David Brandfonbrener

What happens when you use big neural nets for offline decision making?

A case for action-stable algorithms

Recent results in supervised learning suggest that while overparameterized models have the capacity to overfit, they in fact generalize quite well12. We wanted to know whether these models also work well in decision making problems. Rather than going straight to the full RL problem that includes temporal credit assignment and exploration, we decided to start with an offline contextual bandit problem. This lets us isolate the fundamental difference between a decision making and supervised problem.

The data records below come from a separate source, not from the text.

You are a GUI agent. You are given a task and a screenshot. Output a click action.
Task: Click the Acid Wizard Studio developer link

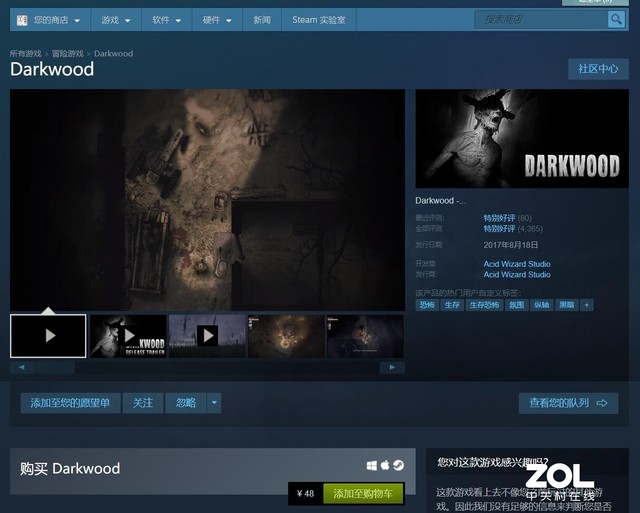517,264
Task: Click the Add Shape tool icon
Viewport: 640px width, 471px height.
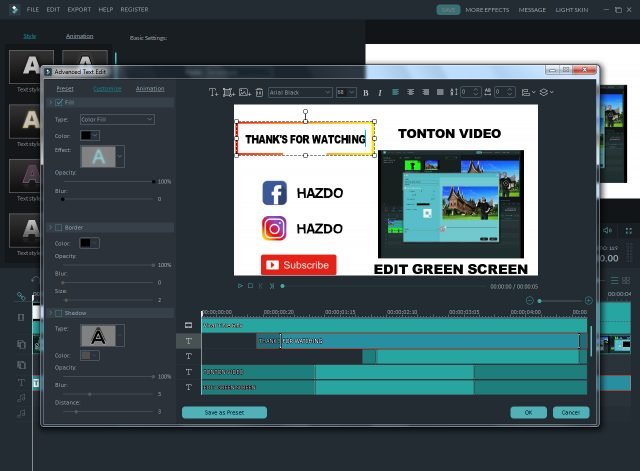Action: [x=229, y=92]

Namely, a decision making problem only observes bandit feedback meaning that at each state we only see the outcome of the selected action instead of all possible actions.

This post will go through an example problem to introduce some of the main results from our recent paper Offline Contextual Bandits with Overparameterized Models. Briefly, our main results are the following:

  1. We find that policy-based algorithms can struggle with serious overfitting problems when value based algorithms do not.
  2. We introduce the concept of an action-stable objective to explain this phenomena. An objective is action-stable at a state if there exists a prediction (action distribution or action-value vector) which optimizes the algorithm’s objective no matter which action is observed at that state.
We run policy-based and value-based algorithms on 20 datasets from the same contextual bandit problem with the exact same states but with re-sampled actions. Then we measure the expected state-conditioned TV distance between policies trained on different datasets. Since policy-based algorithms are not action-stable they produce drastically different policies depending on which actions are sampled. Full details below.

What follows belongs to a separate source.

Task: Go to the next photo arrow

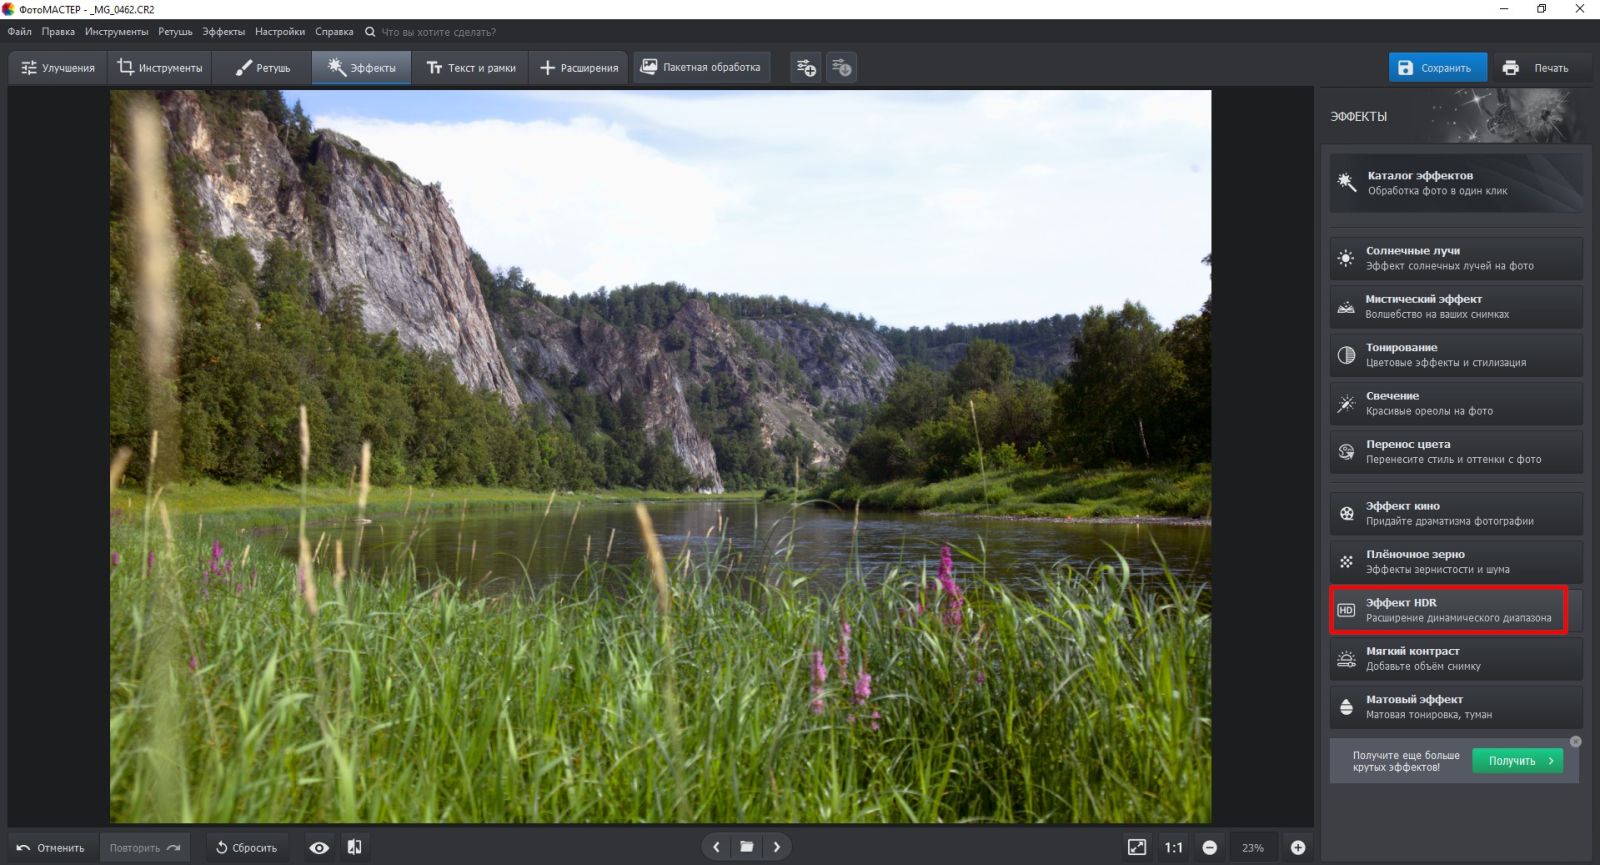Action: point(777,847)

Before diving in, recall that in a contextual bandit problem our goal is to learn a policy $ \pi $ which chooses actions to maximize expected reward. In an offline contextual bandit problem we only have access to data collected by a behavior policy $ \beta$ and cannot choose the actions during training.

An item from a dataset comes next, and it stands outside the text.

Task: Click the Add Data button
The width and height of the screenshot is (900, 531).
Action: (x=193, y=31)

A bandit dataset will consist of $ N $ datapoints of $ s_i, a_i, r_i(a_i)$ tuples representing the observed state, action, and reward at that state respectively and generated iid by the behavior $ \beta$ interacting with the environment. We use $ r_i $ to denote the full reward vector to make it easier to talk about counterfactual actions.


We will evaluate two algorithms which we call policy-based and value-based. There are lots of variations of these algorithms and ways to combine them, but these two broad categories capture most of the algorithms that people use and are sufficient to illustrate our main results. Below we define these algorithms formally.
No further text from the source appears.